At that point, Cori was still able to see, though it seemed as if he were looking through a gray veil. Once his infections cleared, he went to a rehabilitation facility to work on regaining the use of his legs. It was in that facility when he woke up with his wife there and realized that he was in total darkness.
This was the start of an arduous journey for Cori. He was angry and scared. His would no longer be able to keep his job at a printing company. He was also a tattoo artist and a licensed barber – all skills he couldn’t use without his sight.
“I could deal with not being able to walk but my eyes were everything,” he said.

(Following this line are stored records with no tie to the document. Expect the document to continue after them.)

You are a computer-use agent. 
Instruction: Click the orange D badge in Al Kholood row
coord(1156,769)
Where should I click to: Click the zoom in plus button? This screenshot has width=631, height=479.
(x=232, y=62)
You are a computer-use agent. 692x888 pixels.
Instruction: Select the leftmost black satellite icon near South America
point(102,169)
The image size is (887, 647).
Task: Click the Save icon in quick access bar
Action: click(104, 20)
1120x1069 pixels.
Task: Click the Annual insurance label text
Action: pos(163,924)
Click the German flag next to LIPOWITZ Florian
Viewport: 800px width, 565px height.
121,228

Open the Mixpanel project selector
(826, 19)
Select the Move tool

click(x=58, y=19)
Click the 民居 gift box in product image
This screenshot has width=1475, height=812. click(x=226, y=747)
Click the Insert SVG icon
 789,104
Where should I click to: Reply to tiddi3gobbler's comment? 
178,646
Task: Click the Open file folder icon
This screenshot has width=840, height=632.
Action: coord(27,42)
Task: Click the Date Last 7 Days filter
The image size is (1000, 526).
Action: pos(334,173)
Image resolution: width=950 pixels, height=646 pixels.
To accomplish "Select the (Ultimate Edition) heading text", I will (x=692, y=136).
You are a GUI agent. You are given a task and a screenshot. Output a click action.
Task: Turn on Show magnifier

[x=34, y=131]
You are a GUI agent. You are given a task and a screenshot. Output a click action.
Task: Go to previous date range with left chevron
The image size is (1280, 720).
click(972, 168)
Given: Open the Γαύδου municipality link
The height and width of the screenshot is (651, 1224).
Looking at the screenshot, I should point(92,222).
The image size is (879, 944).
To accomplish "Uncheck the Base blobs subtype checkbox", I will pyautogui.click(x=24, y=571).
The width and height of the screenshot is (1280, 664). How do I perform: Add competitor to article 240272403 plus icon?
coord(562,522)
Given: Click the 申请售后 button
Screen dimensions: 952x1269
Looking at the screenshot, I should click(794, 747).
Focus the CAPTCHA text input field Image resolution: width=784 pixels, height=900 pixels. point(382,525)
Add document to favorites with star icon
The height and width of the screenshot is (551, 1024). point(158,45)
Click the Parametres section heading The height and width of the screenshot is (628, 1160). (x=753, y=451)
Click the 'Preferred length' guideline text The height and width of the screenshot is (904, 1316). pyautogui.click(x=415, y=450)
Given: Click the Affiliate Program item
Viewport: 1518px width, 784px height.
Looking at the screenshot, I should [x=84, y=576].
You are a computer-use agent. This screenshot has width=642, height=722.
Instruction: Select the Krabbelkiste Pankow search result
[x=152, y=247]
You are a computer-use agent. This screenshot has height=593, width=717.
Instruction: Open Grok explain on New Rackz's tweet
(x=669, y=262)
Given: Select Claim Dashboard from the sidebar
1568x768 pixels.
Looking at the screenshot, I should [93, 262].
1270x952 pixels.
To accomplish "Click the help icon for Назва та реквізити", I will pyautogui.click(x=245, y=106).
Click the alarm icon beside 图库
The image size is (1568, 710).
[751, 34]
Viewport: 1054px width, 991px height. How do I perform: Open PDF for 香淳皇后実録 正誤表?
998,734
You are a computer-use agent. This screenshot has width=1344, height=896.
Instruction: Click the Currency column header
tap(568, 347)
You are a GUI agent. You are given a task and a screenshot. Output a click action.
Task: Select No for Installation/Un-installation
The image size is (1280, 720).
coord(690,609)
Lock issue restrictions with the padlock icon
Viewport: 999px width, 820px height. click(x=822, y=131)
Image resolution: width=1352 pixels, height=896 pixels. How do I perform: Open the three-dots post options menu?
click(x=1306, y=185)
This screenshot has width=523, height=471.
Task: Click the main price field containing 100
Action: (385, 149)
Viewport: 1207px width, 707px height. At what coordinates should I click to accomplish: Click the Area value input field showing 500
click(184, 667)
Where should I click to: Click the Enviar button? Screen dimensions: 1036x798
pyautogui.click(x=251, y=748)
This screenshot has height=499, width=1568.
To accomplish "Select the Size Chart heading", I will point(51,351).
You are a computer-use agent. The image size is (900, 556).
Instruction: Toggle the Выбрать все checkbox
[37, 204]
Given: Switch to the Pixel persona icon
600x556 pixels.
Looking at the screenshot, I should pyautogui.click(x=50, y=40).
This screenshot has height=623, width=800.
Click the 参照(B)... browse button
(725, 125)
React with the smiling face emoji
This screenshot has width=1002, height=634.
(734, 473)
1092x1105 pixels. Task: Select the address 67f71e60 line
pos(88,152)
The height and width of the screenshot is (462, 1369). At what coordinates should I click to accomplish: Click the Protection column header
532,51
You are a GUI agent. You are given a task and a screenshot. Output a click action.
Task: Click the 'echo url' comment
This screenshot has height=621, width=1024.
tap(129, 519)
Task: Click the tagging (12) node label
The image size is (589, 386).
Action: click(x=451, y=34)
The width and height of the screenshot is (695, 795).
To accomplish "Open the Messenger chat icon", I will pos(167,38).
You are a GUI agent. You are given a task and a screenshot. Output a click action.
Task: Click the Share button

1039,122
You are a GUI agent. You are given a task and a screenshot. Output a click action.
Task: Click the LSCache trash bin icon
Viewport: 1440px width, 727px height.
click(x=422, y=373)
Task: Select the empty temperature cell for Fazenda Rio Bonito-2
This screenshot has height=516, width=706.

But once he realized that for the time being at least – he still believes one day he will see again – his sight wasn’t returning soon, he focused hard are getting out of his wheelchair. He also went on to get his associate’s degree and is working on starting a career as a social worker. He learned braille and enrolled in a vocation school for the blind to learn how to do the basics of daily living such as cooking and laundry.
Cori and his wife recently celebrated their 10th wedding anniversary and have been there for each other as they both battled health problems while raising their two sons.
“I talk to my sons about not being able to see,” Cori said. “I let them know that daddy can’t see but I can hear and I’m still here. I tell them that no matter what happens during their lives, it’s never over until the end. There is a quote, ‘The only thing worse than being blind is having sight without vision.’ I’m not sighted but I have 20/20 vision.”